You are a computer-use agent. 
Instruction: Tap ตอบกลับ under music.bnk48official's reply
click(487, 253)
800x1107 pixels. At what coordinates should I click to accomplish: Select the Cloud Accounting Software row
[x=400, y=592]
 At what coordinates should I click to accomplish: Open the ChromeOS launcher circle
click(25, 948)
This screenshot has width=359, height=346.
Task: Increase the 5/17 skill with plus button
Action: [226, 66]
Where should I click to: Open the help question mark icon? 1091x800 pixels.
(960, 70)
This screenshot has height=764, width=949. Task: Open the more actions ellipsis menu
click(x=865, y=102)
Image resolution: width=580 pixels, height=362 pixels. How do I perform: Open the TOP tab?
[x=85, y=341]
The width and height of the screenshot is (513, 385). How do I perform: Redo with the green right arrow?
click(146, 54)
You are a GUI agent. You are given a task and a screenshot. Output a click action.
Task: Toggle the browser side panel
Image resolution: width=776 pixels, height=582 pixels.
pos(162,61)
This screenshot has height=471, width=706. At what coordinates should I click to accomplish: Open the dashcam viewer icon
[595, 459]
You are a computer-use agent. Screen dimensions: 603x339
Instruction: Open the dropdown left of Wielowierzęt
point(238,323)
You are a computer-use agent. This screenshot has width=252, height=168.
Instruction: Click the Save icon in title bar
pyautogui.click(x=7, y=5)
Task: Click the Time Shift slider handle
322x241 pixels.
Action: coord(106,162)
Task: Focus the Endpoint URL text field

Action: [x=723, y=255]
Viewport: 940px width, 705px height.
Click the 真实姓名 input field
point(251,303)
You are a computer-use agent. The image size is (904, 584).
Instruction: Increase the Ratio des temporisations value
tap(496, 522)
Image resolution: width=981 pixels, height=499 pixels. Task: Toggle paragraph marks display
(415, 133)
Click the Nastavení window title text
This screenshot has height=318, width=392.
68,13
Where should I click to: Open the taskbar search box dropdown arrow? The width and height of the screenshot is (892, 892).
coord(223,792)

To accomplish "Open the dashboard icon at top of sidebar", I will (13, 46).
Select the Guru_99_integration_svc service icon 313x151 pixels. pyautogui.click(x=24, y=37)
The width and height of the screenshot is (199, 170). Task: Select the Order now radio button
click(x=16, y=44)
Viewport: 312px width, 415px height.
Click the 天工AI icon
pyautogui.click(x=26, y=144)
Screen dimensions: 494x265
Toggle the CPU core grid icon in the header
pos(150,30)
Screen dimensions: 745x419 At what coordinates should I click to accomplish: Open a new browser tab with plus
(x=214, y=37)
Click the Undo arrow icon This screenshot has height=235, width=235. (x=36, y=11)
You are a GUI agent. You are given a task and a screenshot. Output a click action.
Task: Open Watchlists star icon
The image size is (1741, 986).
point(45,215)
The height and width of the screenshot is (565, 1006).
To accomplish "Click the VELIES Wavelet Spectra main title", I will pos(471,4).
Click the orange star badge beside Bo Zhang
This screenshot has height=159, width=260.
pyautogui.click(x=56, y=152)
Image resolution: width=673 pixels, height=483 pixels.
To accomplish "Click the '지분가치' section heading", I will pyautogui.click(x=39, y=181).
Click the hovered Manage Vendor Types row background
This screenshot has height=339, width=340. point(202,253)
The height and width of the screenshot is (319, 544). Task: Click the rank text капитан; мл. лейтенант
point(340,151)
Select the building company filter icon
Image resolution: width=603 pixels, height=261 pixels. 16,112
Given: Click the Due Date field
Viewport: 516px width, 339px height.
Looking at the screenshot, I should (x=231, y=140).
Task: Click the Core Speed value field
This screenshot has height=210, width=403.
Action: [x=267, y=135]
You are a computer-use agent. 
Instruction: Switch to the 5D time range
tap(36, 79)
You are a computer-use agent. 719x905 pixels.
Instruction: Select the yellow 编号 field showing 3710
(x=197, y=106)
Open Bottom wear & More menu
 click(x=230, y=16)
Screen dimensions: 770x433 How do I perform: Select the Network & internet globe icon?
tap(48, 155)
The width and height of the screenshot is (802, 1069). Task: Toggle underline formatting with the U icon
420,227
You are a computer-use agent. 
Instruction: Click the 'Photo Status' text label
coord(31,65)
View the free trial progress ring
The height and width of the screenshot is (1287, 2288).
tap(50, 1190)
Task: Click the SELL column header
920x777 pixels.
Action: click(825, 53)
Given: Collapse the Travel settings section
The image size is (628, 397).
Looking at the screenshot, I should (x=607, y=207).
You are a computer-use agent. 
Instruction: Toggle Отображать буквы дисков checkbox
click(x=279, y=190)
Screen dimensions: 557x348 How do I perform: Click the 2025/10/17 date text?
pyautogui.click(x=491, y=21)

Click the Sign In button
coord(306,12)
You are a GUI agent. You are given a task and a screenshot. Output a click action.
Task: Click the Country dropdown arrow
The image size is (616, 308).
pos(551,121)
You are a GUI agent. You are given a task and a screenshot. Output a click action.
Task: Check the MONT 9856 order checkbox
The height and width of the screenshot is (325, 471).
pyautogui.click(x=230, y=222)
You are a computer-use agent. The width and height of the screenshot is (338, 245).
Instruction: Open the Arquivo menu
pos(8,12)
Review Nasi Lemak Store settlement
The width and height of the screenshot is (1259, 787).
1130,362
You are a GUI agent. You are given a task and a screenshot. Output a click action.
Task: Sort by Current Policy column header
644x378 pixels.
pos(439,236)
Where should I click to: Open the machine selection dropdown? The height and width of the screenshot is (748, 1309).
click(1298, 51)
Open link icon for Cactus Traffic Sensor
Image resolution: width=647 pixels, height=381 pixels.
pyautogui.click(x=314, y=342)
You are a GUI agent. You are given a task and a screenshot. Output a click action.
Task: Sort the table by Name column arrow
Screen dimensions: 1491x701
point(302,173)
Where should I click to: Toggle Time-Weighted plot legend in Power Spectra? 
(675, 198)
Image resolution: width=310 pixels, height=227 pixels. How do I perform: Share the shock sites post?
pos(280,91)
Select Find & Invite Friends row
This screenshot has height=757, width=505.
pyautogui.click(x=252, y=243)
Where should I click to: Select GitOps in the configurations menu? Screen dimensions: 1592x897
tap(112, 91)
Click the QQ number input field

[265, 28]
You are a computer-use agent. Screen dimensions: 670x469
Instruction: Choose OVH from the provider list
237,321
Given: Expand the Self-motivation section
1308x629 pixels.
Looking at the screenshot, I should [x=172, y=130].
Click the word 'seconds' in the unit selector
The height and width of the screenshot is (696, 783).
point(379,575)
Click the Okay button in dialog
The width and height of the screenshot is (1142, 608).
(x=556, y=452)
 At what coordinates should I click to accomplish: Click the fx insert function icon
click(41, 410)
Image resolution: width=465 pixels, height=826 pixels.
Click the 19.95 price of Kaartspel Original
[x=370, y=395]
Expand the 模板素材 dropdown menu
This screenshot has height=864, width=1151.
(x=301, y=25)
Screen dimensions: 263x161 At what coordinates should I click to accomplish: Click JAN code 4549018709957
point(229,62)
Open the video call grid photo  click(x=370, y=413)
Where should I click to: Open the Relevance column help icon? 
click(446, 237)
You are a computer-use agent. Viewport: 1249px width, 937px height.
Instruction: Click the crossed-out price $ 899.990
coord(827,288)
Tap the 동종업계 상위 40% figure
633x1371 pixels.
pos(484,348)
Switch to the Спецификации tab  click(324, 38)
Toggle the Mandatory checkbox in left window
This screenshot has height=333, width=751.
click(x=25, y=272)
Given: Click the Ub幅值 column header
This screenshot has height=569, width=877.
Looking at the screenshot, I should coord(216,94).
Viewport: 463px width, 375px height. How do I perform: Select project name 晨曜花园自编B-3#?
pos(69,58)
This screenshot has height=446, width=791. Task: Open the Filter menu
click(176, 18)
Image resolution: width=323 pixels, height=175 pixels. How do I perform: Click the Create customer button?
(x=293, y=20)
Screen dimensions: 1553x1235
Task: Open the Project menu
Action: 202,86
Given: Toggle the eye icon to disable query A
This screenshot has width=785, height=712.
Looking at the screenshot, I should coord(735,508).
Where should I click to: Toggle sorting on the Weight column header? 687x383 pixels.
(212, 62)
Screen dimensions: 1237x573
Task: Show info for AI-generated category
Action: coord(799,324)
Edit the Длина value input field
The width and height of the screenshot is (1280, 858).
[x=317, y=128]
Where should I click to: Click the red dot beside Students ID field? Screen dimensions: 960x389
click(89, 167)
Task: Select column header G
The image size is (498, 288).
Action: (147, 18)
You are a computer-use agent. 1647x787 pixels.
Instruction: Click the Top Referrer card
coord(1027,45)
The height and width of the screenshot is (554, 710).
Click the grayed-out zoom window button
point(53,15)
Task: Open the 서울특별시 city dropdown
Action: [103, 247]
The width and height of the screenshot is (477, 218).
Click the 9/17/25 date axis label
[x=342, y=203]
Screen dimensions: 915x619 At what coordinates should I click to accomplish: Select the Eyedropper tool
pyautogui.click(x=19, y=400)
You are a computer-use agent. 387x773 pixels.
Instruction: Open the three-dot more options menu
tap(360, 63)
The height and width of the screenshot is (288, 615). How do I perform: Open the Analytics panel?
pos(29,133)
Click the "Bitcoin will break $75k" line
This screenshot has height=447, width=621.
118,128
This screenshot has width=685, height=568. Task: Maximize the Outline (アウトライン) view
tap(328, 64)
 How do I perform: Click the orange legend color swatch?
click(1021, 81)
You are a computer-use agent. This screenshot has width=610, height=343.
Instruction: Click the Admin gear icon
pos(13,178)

## WORK INSTRUCTION
Above are some lines. Repeat exactly, and only, those from the line that has "Where should I click to: Open the machine" through the line that has "Open the video".

## TASK RESPONSE
Where should I click to: Open the machine selection dropdown? The height and width of the screenshot is (748, 1309).
click(1298, 51)
Open link icon for Cactus Traffic Sensor
Image resolution: width=647 pixels, height=381 pixels.
pyautogui.click(x=314, y=342)
You are a GUI agent. You are given a task and a screenshot. Output a click action.
Task: Sort the table by Name column arrow
Screen dimensions: 1491x701
point(302,173)
Where should I click to: Toggle Time-Weighted plot legend in Power Spectra? 
(675, 198)
Image resolution: width=310 pixels, height=227 pixels. How do I perform: Share the shock sites post?
pos(280,91)
Select Find & Invite Friends row
This screenshot has height=757, width=505.
pyautogui.click(x=252, y=243)
Where should I click to: Select GitOps in the configurations menu? Screen dimensions: 1592x897
tap(112, 91)
Click the QQ number input field

[265, 28]
You are a computer-use agent. Screen dimensions: 670x469
Instruction: Choose OVH from the provider list
237,321
Given: Expand the Self-motivation section
1308x629 pixels.
Looking at the screenshot, I should [x=172, y=130].
Click the word 'seconds' in the unit selector
The height and width of the screenshot is (696, 783).
point(379,575)
Click the Okay button in dialog
The width and height of the screenshot is (1142, 608).
(x=556, y=452)
 At what coordinates should I click to accomplish: Click the fx insert function icon
click(41, 410)
Image resolution: width=465 pixels, height=826 pixels.
Click the 19.95 price of Kaartspel Original
[x=370, y=395]
Expand the 模板素材 dropdown menu
This screenshot has height=864, width=1151.
(x=301, y=25)
Screen dimensions: 263x161 At what coordinates should I click to accomplish: Click JAN code 4549018709957
point(229,62)
Open the video call grid photo  click(x=370, y=413)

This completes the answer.